Après le cousin Gilbert dans l’excellent Une vie d’huissier, Dav Guedin a mis la main sur un autre cahier familial (ou presque) dans lequel Jacques, alors nonagénaire, a recueilli les souvenirs de sa vie. M’ouais, le même type de récit biographique sur un Monsieur Tout-le-monde ? Cela ne va pas faire trop répétitif ? Jettes-y quand même coup d’œil insiste sa mère, il devrait te plaire, c’est un sacré gaillard et puis, ta mamie l’adorait. Ce dernier détail va faire la différence. Il faut dire que pour Dav, sa grand-mère est la personne la plus chère à son existence (avec sa maman évidemment). Si elle pensait que ce François était un bon gars, ça mérite qu’il s’y intéresse aussi.
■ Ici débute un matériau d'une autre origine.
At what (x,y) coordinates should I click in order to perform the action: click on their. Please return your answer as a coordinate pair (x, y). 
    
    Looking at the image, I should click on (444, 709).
Bien lui en a pris, mais plutôt que de refaire un album similaire à celui sur son cousin, l’auteur a préféré se concentrer sur quelques mois de 1944, au moment où le sens du vent de la guerre venait de radicalement tourner.
Pour autant, le scénariste ne rejoue pas Le Jour le plus long et reste fidèle à ses préoccupations de toujours : l’humain, l’individu et ses relations avec son milieu social. Il offre ainsi un portrait saisissant de ressenti et de force d’un enfant urbain déraciné et lâché dans la ruralité d’avant la mécanisation. Au passage, Guedin propose également une fresque globale, réaliste et nullement caricaturale de ce coin de pays cher à son cœur. Ici, c’est le travail de la terre qui dicte le rythme et tout le monde met la main à la pâte. En échange, si les récoltes sont bonnes, les estomacs seront bien remplis (chose cruciale en ces temps de pénuries et de rationnement) et personne ne sera oublié autour de la table. Bienveillance, respect et acceptation des autres, peu importe d’où ils viennent, cet état d’esprit ancestral perdure encore aujourd’hui. En effet, l’exploitation existe toujours et a été transformée en ferme pédagogique où les parents de Dav œuvrent en tant que «famille d’accueil».
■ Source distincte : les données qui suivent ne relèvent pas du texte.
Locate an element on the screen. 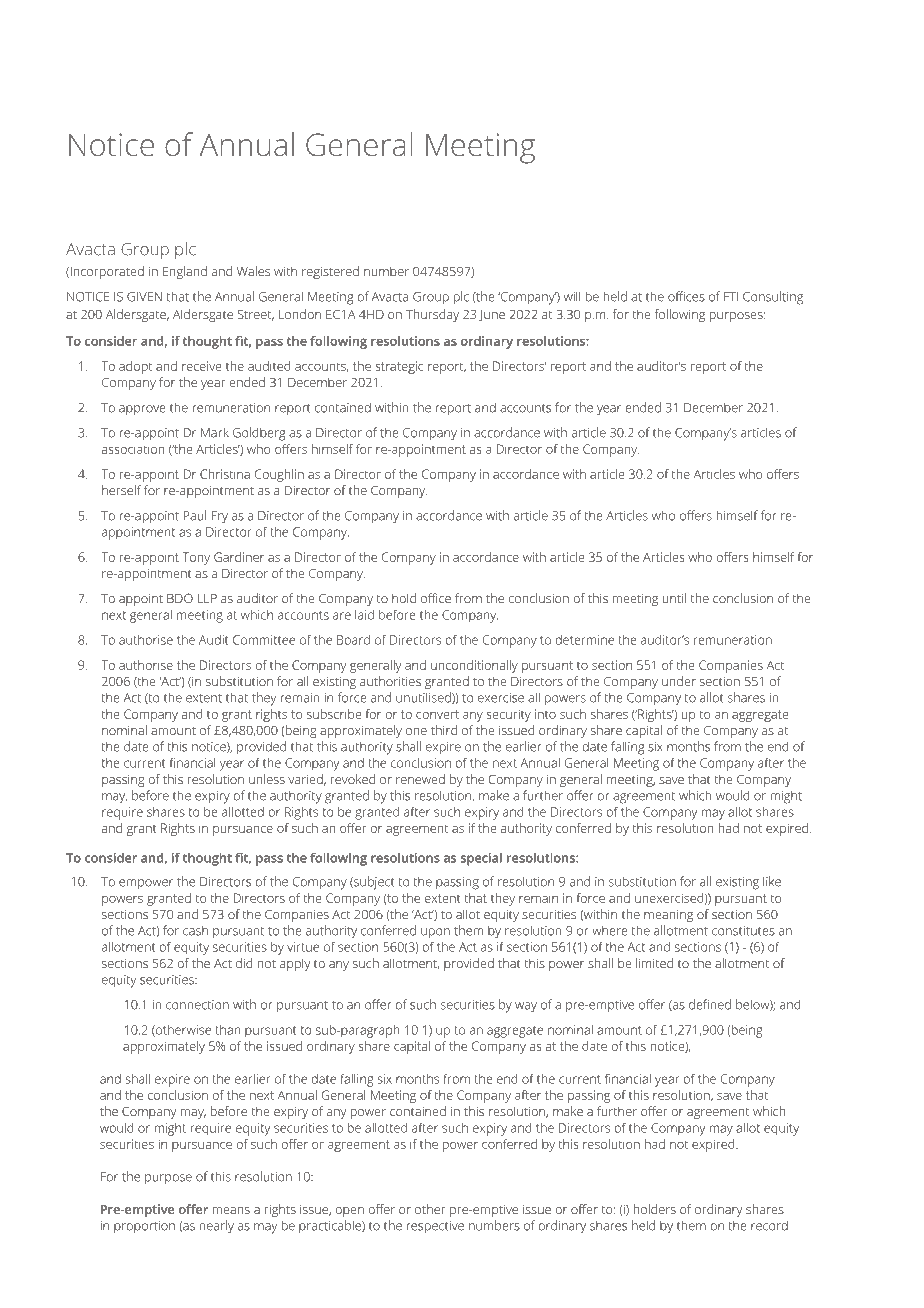  upon is located at coordinates (435, 933).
Généreux comme à son habitude, le dessinateur fait feu de tout bois et présente des planches grouillantes de vitalité et de détails. Se basant sur des photographies d’époque, il recrée avec enthousiasme et juste ce qu’il faut de gouaillerie tout un pan de la vie d’antan. Traditions disparues, gestes ancestraux passés à l’as avec l’arrivée des tracteurs, personnages dans leur jus, sans oublier les indispensables racontars - plus ou moins - héroïques et autres coups fourrés ciblant les Allemands, l’ensemble se lit comme un véritable roman d’aventure doublé d’un documentaire exemplaire.
Importante œuvre de mémoire alors que les derniers survivants de cette époque sont sur le point de disparaître, frappant exposé sur la générosité et le partage, sans oublier un touchant témoignage de l’amour que porte l’auteur aux siens, Moisson 44 est une lecture pour toutes et tous, de sept ans à soixante-dix-sept ans (et plus).
Voici l'évocation d'un petit parisien réfugié en Normandie en 1944. Il sera aux premières loges pour vivre le débarquement allié quand les américains ont sauvé notre pays du joug nazi. J'aime bien rappeler certains faits historiques que certains ont d'ailleurs totalement gommé de la mémoire afin peut-être de louer la gloire de la sainte Russie. Très peu pour moi.
Le portrait de ce gamin durant la Seconde Guerre Mondiale donne lieu à un récit choral. On se rendra compte qu'il y a eu également des moments assez heureux malgré tout. C'est également un bel hommage aux gens de la campagne pour une fois vu sous un meilleur jour. Certaines personnes qui en ont bavé dans leur vie reste toujours du bon côté à savoir celui de la tolérance, du pardon et de l'acceptation.
On apprendra également que les occupants allemands payaient leur dû avec politesse à la ferme alors que les anglais piquaient les poules sans payer. Oui, dans les faits, chacun a vécu la guerre un peu différemment. C'est toujours bon d'entendre des témoignages qui restituent ce genre de choses.
Cela n'enlève rien à l'illégitimité de l'Occupation nazie et aux horreurs commises dans leur chasse aux résistants ainsi qu'à la fin de la guerre en très mauvais perdant. Il ne faut jamais oublier que beaucoup de gens ont néanmoins souffert de cette terrible guerre...
Le dessin en noir et blanc s'est légèrement amélioré depuis « une vie d'huissier » avec une reconnaissance plus facile des visages des différents personnages. Le trait est toujours aussi épais ce qui n'est pas mon style préféré.
J'ai bien aimé cette BD qui respire la tendresse dans un monde en feu et à sang.